Une image du documentaire Jeannot le fou réalisé par Francis Pinard et Benoît Thomassin.

Une image du documentaire Jeannot le fou réalisé par Francis Pinard et Benoît Thomassin

Photo : Documentaire Jeannot le fou

Écoutez le reportage de Karine Mateu à l’émission Désaultels le dimanche du 12 mars.

La rencontre

Souriant et jovial, Jeannot Caron me donne rendez-vous dans un local de la rue des Cascades, le 1855, au cœur du centre-ville. Le lieu n’a pas été choisi au hasard. Il s’agit d’une galerie d’art, mais pas n’importe laquelle : C’est une galerie d’art communautaire, un OBNL que j’ai mis sur pied il y a sept ans.
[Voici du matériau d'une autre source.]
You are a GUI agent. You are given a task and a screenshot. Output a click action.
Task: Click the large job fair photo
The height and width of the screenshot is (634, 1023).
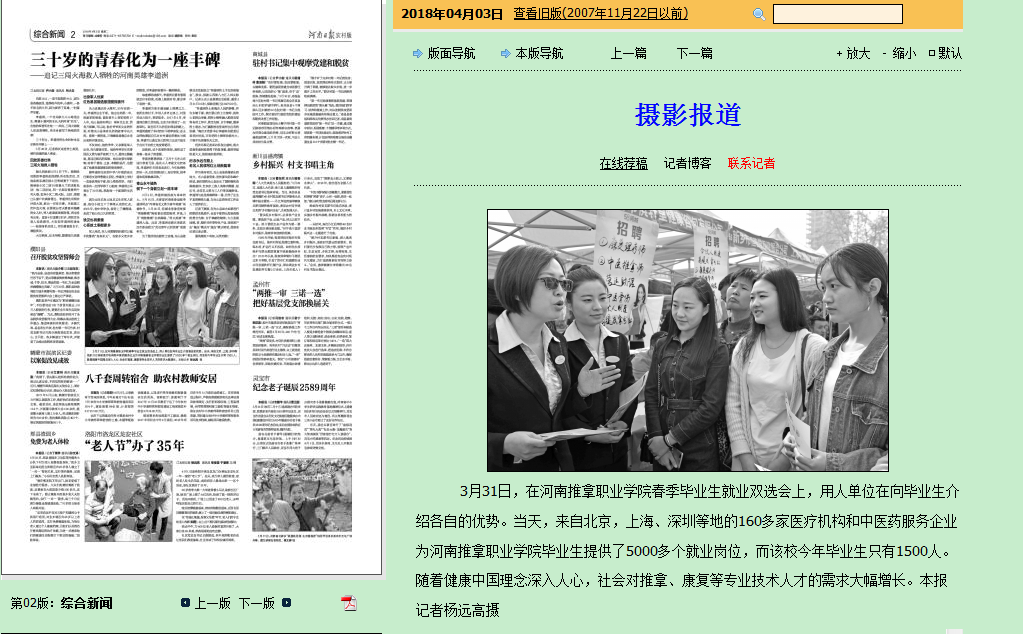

Les jeunes et les moins jeunes, des professionnels, des amateurs, tout le monde peut venir y peindre, tout le monde est bienvenu, explique cet homme qui a recommencé sa vie à zéro.

Et ce n’est pas tout : cette galerie est située dans un immeuble qui lui appartient, car le conseiller municipal est aussi un homme d’affaires qui possède aujourd’hui plusieurs immeubles à Saint-Hyacinthe. Dans ces édifices, des locaux sont réservés pour des groupes d’entraide. D’ailleurs, à quelques portes de là, la friperie Les Trouvailles de l’Abbé Leclerc a pignon sur rue. Au deuxième étage, Jeannot Caron loue quelques-uns de ses logements à des gens à faible revenu. C’est une façon pour lui d’aider ses concitoyens en difficulté et de redonner au milieu communautaire, qui ne l’a jamais laissé tomber : C’est un des éléments qui font que je suis encore en vie aujourd’hui. Les gens qui sont là, les services qu’ils donnent, ils m’ont aidé à cheminer et à réussir à m’en sortir.

Dans les années 1990, Jeannot Caron possédait une entreprise de construction. Il employait une quinzaine d’employés, puis un incendie a tout détruit. Il n’était pas assuré : J’ai tout perdu. J’ai fait une dépression et je consommais dans ce temps-là : de la boisson, de la cocaïne, j’avais plusieurs dépendances. Pis là, le monde qui me connaissait d’avant me voyait aller. Le marginal de la ville, c’est pas évident. C’était vraiment spécial quand tu regardes ça aujourd’hui. Cette période de sa vie a duré sept ans.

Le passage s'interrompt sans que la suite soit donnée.